In their discussion, Kidger and Wilkinson brought forth the fact that humans are helplessly prone to
anthropomorphize everything around them, from animals to plants to inanimate objects. If the universe
truly is the result of a random, undesigned expansion of space and time coupled with random chemical
reactions sufficiently complex to create walking, talking, thinking flesh-bags; then humans will ultimately
be stymied in their search for someone in the sky to talk with. Circumstances would have to gift the
alien visitors with body plans, sensory capabilities, and perception of identity very close to those of a
human if any common ground were to be had. Otherwise they would be just one more animal for
humans to observe and catalogue.
In his book, Lord of the Flies, author William Golding tells the story of a group of British school children
stranded on a deserted island. As they struggled to survive and maintain some kind of order and
civilization, they rapidly and tragically devolved into superstition and predatory behavior toward the
wild pigs on the island and eventually toward one another. When they are finally rescued, the British
Naval Officer who discovers them is shocked at their degraded, primitive, and animalistic state. He says
that he would have expected “a better show” from British children.
When humans degrade to a might-makes-right way of behaving, and prey on one another, they are said
to have become “animals.” Perhaps, then, it is worth consideration that, consciously or unconsciously,
for something to meet the human standard of intelligence, people would expect it to behave in a very
particular way. It would have to have a sense of “I” and of “you.” It would have to identify that “I” and
“you” are equal in terms of how “we” are to be treated. In other words, the alien would also have to be
a person. Far from being “free and wild and beyond good and evil, with laws and morals thrown aside,”
humans find that laws and morals are the very thing they use to define the “intelligence” for which they
seek.
Sometimes the search through outer space is framed as a search for “alien civilizations.” A civilization is
more than a mere capacity to build dwelling structures. Ants, termites, and bees do this quite efficiently.

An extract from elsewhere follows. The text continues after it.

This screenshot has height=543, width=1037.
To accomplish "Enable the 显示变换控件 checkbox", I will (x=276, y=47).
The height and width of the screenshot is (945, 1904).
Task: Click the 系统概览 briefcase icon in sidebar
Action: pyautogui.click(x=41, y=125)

It is the ability to be civil.
The impact that discovering extra-terrestrial life might have on religion, and the nature of this life itself
are entirely hypothetical. It would be improper without any evidence of such life existing to use its
hypothetical existence as an argument against the existence of God, as Lawrence Krauss attempted to
do in his September 21st, 2013 discussion with John Lennox on “Unbelievable?”. It is, however, fascinating to examine what the idea of “intelligence” truly entails, and how - when considered - self-
awareness and mutual respect are so closely bound up in what humans expect from intelligence.